▼

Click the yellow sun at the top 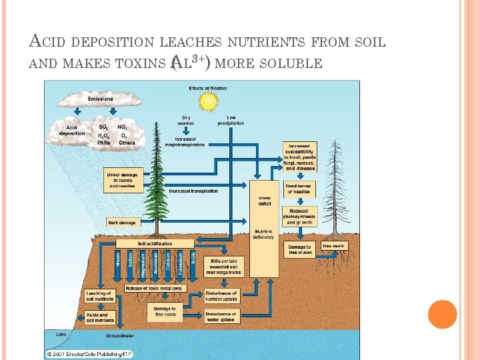point(209,101)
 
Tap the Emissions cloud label point(101,99)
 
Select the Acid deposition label point(72,130)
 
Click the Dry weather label point(186,121)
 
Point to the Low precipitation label point(231,121)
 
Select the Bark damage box point(122,223)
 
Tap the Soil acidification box point(155,244)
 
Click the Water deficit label point(265,201)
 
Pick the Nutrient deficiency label point(263,235)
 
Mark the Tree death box point(333,247)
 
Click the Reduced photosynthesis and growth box point(299,217)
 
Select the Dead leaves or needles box point(299,189)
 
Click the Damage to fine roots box point(165,311)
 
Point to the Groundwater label point(120,336)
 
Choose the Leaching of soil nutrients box point(100,295)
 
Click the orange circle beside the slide point(443,314)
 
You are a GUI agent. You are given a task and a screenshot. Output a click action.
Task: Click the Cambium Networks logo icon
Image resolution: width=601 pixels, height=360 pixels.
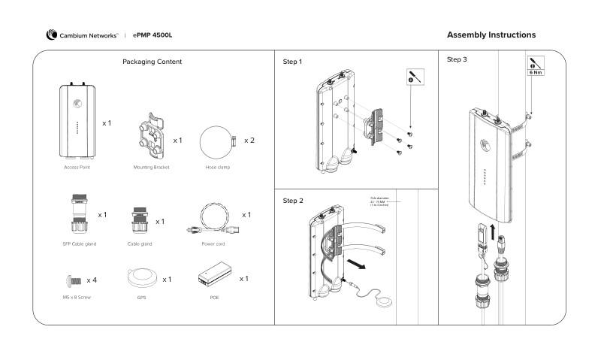(51, 35)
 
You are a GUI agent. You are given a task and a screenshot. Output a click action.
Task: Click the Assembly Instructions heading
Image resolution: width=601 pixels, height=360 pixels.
(491, 35)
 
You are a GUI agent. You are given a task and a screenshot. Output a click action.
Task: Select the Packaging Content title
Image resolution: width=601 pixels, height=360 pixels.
(152, 62)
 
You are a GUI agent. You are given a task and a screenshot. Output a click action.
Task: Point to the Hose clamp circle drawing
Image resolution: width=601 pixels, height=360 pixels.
(218, 141)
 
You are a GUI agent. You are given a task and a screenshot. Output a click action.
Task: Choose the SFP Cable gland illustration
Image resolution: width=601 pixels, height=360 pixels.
(77, 216)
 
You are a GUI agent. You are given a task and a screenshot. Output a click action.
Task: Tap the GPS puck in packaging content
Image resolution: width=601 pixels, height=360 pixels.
(143, 280)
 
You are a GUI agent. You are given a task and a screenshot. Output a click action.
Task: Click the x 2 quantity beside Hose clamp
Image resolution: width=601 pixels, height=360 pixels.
(249, 141)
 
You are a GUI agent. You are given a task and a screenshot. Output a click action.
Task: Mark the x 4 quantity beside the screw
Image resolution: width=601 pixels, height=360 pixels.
(92, 280)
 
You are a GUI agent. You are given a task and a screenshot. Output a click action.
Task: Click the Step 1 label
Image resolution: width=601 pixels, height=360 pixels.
(292, 61)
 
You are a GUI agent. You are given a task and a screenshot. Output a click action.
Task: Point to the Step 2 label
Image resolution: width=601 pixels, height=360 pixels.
(292, 201)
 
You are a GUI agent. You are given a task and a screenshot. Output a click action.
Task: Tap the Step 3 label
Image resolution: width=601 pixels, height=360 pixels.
(457, 59)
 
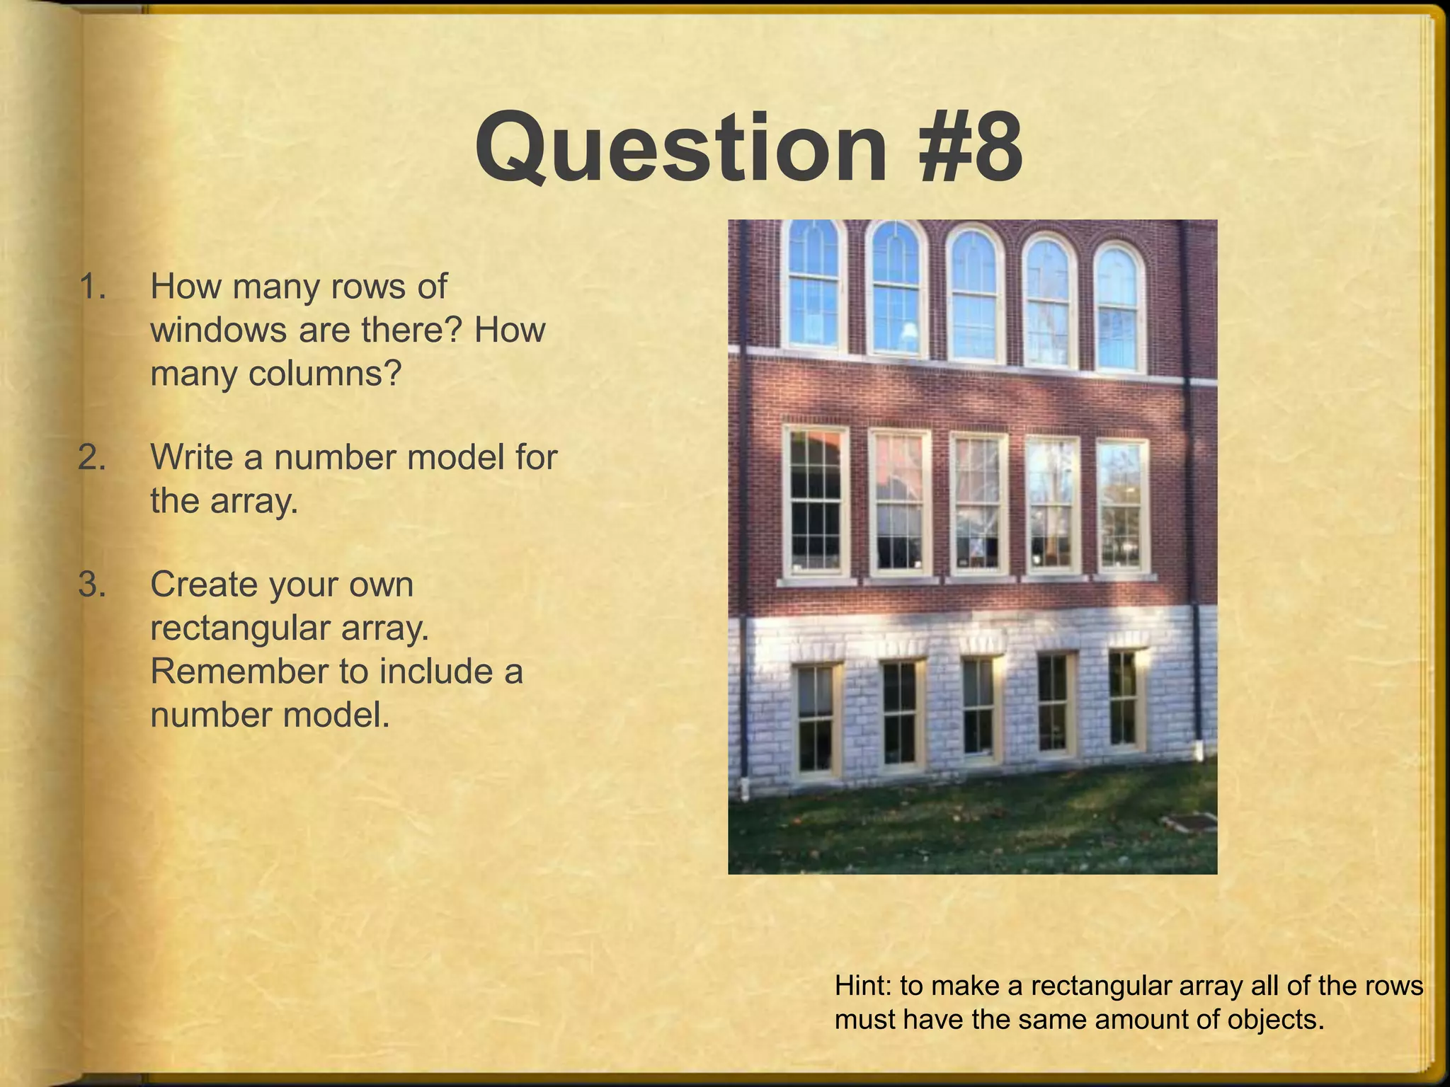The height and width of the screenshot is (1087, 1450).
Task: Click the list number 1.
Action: (x=93, y=287)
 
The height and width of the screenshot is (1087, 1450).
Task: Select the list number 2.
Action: (x=93, y=458)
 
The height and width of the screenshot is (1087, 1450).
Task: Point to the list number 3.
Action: (x=93, y=585)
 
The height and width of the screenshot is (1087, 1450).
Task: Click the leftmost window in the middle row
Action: (x=816, y=501)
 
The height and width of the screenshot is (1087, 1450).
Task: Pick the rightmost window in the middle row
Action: (x=1123, y=506)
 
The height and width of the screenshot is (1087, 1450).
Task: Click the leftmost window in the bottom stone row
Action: (x=816, y=718)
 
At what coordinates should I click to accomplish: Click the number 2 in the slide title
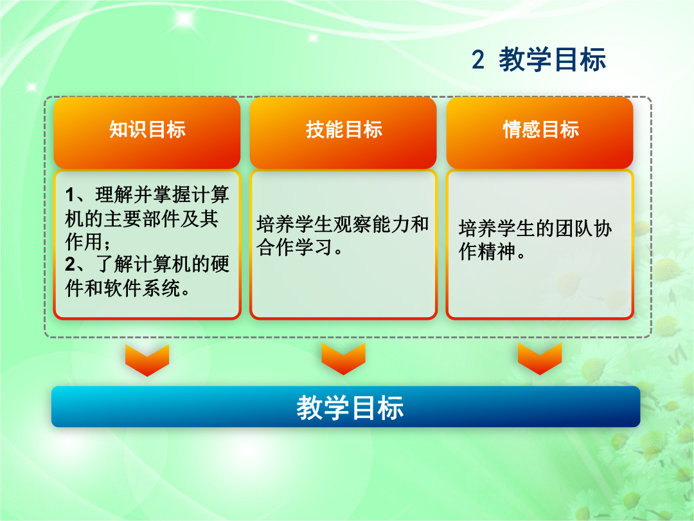[x=477, y=59]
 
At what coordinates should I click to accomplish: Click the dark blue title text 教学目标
[x=553, y=59]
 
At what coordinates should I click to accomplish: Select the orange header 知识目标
[x=147, y=130]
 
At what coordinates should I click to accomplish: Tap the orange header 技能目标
[x=344, y=130]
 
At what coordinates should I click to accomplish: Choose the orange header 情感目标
[x=540, y=130]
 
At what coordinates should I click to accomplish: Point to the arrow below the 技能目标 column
[x=343, y=359]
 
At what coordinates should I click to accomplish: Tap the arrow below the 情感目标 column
[x=540, y=359]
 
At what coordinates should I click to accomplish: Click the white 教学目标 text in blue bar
[x=350, y=408]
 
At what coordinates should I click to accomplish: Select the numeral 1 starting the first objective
[x=70, y=195]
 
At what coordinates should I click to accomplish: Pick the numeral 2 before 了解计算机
[x=71, y=264]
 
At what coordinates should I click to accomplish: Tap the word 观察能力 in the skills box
[x=371, y=224]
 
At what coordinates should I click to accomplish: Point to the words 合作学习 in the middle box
[x=294, y=247]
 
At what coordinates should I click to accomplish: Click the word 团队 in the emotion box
[x=574, y=228]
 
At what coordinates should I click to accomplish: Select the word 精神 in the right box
[x=497, y=251]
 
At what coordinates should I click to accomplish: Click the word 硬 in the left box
[x=220, y=264]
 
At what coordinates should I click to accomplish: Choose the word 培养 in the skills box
[x=275, y=224]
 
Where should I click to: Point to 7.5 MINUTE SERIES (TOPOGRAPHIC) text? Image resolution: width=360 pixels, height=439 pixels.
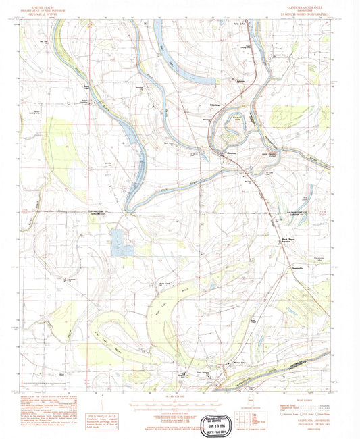309,13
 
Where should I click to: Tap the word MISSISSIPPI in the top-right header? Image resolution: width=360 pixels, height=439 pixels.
309,9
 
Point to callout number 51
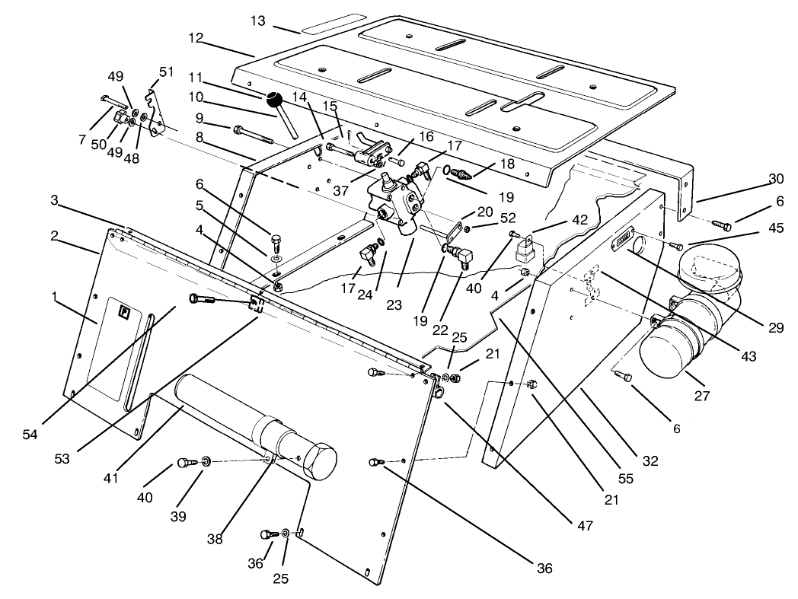click(x=166, y=72)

▲

**Aim of the task:**
In the listing above, replace "label" with "tag" in the lines from the one containing "Tap the Soil acidification box point(155,244)" through the one containing "Click the orange", inclusive. Output only those lines and leave all else unchanged.

**The answer:**
Tap the Soil acidification box point(155,244)
 
Click the Water deficit tag point(265,201)
 
Pick the Nutrient deficiency tag point(263,235)
 
Mark the Tree death box point(333,247)
 
Click the Reduced photosynthesis and growth box point(299,217)
 
Select the Dead leaves or needles box point(299,189)
 
Click the Damage to fine roots box point(165,311)
 
Point to the Groundwater tag point(120,336)
 
Choose the Leaching of soil nutrients box point(100,295)
 
Click the orange circle beside the slide point(443,314)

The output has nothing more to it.